Moderna (MRNA) steps into Thursday’s analyst day with more pressure than momentum. The stock is down more than 40% this year and over 85% in three years. Revenue is expected to fall another 40% in 2025. And the company’s once-massive cash pile, nearly $20 billion in early 2022, is now projected to land between $6.5 billion and $7 billion by year-end.
Management says that remaining capital is enough to reach breakeven in 2028. Analysts are far less sure. Thursday now doubles as a financial update and a confidence test.
The cash burn is the biggest red flag for investors. Covid-19 vaccine sales have collapsed, removing the revenue engine that once carried the company. Moderna has cut costs, but the shrinking balance sheet shows how quickly the post-Covid transition has strained its model.
William Blair analyst Myles Minter made the concern plain. “We still see revenue as needing to roughly double between now and 2028 to maintain breakeven guidance without radically changing the organization.” This kind of growth would require multiple new products performing well, not just one surprise winner.
For now, the numbers force a simpler question: can Moderna make it to 2028 without tapping the market for new cash?
The problem is broader than Covid. Moderna’s RSV vaccine has barely contributed to sales. Its cytomegalovirus program was abandoned after a trial failure, and the norovirus program has faced ongoing setbacks. These disappointments have pushed investor focus onto the pipeline rather than current revenue.
Covid’s $18.4 billion peak in 2022 now feels distant. Moderna has not yet found a successor product with anything close to that selling power.
This shift has also changed how the market values the company, not for what it is today, but for what it might become if enough pipeline bets pay off.
With commercial vaccines underperforming, Moderna now leans heavily on oncology — especially its partnership with Merck (MRK) on mRNA-4157. The program has generated real scientific attention, but timelines are long and outcomes are not guaranteed.
Moderna says Thursday’s analyst day will detail cost cuts, new product plans, and deeper cancer pipeline updates.
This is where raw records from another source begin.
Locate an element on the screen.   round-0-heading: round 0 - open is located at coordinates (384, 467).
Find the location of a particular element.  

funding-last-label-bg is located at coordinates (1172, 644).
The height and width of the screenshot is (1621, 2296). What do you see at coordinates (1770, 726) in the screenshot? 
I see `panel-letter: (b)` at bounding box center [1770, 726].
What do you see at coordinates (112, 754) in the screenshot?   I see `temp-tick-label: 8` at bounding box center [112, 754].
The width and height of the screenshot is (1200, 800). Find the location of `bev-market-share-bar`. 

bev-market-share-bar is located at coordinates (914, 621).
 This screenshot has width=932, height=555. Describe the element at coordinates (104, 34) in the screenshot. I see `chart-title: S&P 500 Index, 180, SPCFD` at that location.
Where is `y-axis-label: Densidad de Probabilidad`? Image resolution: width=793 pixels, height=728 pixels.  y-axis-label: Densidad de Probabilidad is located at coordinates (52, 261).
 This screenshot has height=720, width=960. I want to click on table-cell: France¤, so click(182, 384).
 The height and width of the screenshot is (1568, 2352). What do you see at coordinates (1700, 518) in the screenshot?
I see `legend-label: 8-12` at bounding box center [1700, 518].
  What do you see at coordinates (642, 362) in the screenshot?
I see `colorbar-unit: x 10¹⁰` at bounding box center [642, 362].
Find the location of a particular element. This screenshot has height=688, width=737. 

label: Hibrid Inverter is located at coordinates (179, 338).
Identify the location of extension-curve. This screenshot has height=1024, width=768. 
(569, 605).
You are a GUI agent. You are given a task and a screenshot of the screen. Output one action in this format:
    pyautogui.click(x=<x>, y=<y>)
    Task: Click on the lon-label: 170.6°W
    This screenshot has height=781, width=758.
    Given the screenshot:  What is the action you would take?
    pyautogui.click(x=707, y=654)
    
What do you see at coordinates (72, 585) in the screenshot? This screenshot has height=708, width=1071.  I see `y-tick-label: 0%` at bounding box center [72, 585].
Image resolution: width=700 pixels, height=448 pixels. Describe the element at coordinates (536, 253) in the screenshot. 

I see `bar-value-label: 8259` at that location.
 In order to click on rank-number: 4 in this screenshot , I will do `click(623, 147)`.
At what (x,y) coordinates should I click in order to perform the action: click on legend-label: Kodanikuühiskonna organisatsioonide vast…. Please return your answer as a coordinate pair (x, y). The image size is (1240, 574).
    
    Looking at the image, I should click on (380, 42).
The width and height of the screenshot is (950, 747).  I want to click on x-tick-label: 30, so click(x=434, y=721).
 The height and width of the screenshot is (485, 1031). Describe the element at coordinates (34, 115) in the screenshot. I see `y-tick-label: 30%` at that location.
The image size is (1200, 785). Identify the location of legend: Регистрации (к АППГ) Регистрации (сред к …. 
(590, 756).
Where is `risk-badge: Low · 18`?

Investors want clarity on how these programs move the company closer to breakeven, and how soon meaningful revenue can arrive.
The biggest worry is that failure to execute will force Moderna to raise new capital, diluting shareholders who have already absorbed years of declines.
Moderna must show that 2028 breakeven is still realistic and that the cash on hand is enough to get there. Thursday will reveal whether the company can steady the story or whether doubts continue to build.
Wall Street’s view on Moderna stock remains firmly neutral. Based on 20 analyst ratings over the past three months, the consensus lands at a Hold, based on a mix of three Buys, 13 Holds, and four Sells. The split shows how divided analysts are on Moderna’s ability to regain momentum while its cash burn and pipeline uncertainty continue to weigh on sentiment.
The average 12-month MRNA price target sits at $39.75, implying a 64.39% upside from the most recent price.